**Aim of the exercise**:
With the material below, print exactly the lines between the line holding "You are a computer-use agent. The" and the line holding "Image resolution: width=629", inclusive. Add nothing else.

**Material shown**:
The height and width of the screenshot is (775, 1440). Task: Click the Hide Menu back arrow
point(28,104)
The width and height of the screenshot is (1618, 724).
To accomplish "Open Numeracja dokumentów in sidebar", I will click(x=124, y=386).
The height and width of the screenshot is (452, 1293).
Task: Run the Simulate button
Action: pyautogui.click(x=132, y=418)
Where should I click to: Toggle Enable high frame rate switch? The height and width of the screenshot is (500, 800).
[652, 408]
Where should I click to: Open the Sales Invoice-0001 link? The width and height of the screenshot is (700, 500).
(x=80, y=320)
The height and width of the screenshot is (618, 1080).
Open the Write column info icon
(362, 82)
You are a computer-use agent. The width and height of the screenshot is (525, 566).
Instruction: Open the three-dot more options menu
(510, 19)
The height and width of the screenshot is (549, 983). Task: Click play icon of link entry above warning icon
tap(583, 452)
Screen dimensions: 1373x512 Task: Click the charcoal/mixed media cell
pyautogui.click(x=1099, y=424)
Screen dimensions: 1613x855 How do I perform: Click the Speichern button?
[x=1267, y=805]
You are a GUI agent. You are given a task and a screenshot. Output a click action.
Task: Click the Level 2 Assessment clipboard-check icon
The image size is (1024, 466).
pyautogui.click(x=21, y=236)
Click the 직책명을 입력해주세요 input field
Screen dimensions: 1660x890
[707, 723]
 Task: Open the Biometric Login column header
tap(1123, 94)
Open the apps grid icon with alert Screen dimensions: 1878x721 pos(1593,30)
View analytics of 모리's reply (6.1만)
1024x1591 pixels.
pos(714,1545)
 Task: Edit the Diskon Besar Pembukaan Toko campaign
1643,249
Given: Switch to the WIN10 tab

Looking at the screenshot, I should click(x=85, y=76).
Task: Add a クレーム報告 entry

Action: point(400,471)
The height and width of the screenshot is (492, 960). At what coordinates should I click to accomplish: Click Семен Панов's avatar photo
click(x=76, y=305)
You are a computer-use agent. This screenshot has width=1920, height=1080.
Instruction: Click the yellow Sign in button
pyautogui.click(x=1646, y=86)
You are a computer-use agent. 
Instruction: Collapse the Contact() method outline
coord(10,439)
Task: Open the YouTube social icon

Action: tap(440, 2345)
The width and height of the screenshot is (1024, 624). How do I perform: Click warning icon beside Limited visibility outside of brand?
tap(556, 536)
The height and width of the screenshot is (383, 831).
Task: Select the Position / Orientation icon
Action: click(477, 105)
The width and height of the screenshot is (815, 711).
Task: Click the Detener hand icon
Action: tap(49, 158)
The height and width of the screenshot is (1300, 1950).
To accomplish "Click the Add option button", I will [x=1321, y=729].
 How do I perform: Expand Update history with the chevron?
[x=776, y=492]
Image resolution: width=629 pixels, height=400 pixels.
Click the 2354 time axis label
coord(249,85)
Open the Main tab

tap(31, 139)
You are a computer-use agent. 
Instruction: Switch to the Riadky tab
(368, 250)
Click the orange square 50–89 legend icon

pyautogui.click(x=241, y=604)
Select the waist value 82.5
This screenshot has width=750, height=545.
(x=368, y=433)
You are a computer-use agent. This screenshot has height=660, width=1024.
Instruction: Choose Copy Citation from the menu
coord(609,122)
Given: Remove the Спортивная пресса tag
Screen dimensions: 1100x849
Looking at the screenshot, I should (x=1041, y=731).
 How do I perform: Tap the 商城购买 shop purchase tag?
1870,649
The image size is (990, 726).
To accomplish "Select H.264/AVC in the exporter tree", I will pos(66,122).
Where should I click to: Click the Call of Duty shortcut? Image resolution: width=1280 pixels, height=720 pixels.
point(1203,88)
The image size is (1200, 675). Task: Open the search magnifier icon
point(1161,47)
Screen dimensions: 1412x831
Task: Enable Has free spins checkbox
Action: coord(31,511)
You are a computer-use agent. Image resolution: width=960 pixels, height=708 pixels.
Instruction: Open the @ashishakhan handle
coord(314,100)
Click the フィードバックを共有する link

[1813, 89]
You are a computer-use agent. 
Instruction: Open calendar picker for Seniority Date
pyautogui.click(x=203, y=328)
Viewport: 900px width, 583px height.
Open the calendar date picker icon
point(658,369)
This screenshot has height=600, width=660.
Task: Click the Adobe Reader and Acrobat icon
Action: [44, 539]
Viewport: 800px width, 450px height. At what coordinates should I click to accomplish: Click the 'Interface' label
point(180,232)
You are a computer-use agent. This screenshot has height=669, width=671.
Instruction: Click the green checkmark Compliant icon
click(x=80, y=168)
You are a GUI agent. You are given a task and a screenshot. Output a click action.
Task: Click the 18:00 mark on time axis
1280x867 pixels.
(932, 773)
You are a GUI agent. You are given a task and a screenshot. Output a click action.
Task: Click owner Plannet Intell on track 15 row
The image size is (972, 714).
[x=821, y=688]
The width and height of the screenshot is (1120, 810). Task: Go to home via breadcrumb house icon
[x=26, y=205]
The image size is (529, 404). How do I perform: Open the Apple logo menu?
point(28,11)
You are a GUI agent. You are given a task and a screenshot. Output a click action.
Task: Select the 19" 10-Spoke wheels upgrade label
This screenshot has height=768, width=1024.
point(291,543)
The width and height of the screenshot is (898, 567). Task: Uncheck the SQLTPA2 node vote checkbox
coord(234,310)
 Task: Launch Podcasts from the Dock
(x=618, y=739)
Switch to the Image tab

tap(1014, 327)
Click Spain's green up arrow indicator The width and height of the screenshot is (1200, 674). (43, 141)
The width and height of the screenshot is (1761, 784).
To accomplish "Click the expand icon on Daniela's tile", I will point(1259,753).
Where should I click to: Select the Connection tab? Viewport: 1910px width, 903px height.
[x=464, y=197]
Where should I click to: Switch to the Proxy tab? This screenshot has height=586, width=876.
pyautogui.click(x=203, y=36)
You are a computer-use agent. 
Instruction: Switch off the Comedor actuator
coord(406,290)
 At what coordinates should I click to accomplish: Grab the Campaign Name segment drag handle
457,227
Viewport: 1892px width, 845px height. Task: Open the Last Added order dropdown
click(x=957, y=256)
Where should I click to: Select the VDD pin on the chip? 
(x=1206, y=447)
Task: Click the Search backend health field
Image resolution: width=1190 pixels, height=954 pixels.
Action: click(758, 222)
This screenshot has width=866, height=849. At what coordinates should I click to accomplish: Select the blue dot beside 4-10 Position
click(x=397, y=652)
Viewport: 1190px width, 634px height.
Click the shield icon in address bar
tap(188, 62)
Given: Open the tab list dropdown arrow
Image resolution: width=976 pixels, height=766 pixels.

**Answer for this exercise**:
You are a computer-use agent. The width and height of the screenshot is (525, 566).
Instruction: Open the three-dot more options menu
(510, 19)
The height and width of the screenshot is (549, 983). Task: Click play icon of link entry above warning icon
tap(583, 452)
Screen dimensions: 1373x512 Task: Click the charcoal/mixed media cell
pyautogui.click(x=1099, y=424)
Screen dimensions: 1613x855 How do I perform: Click the Speichern button?
[x=1267, y=805]
You are a GUI agent. You are given a task and a screenshot. Output a click action.
Task: Click the Level 2 Assessment clipboard-check icon
The image size is (1024, 466).
pyautogui.click(x=21, y=236)
Click the 직책명을 입력해주세요 input field
Screen dimensions: 1660x890
[707, 723]
 Task: Open the Biometric Login column header
tap(1123, 94)
Open the apps grid icon with alert Screen dimensions: 1878x721 pos(1593,30)
View analytics of 모리's reply (6.1만)
1024x1591 pixels.
pos(714,1545)
 Task: Edit the Diskon Besar Pembukaan Toko campaign
1643,249
Given: Switch to the WIN10 tab

Looking at the screenshot, I should click(x=85, y=76).
Task: Add a クレーム報告 entry

Action: point(400,471)
The height and width of the screenshot is (492, 960). At what coordinates should I click to accomplish: Click Семен Панов's avatar photo
click(x=76, y=305)
You are a computer-use agent. This screenshot has width=1920, height=1080.
Instruction: Click the yellow Sign in button
pyautogui.click(x=1646, y=86)
You are a computer-use agent. 
Instruction: Collapse the Contact() method outline
coord(10,439)
Task: Open the YouTube social icon

Action: tap(440, 2345)
The width and height of the screenshot is (1024, 624). How do I perform: Click warning icon beside Limited visibility outside of brand?
tap(556, 536)
The height and width of the screenshot is (383, 831).
Task: Select the Position / Orientation icon
Action: click(477, 105)
The width and height of the screenshot is (815, 711).
Task: Click the Detener hand icon
Action: tap(49, 158)
The height and width of the screenshot is (1300, 1950).
To accomplish "Click the Add option button", I will [x=1321, y=729].
 How do I perform: Expand Update history with the chevron?
[x=776, y=492]
Image resolution: width=629 pixels, height=400 pixels.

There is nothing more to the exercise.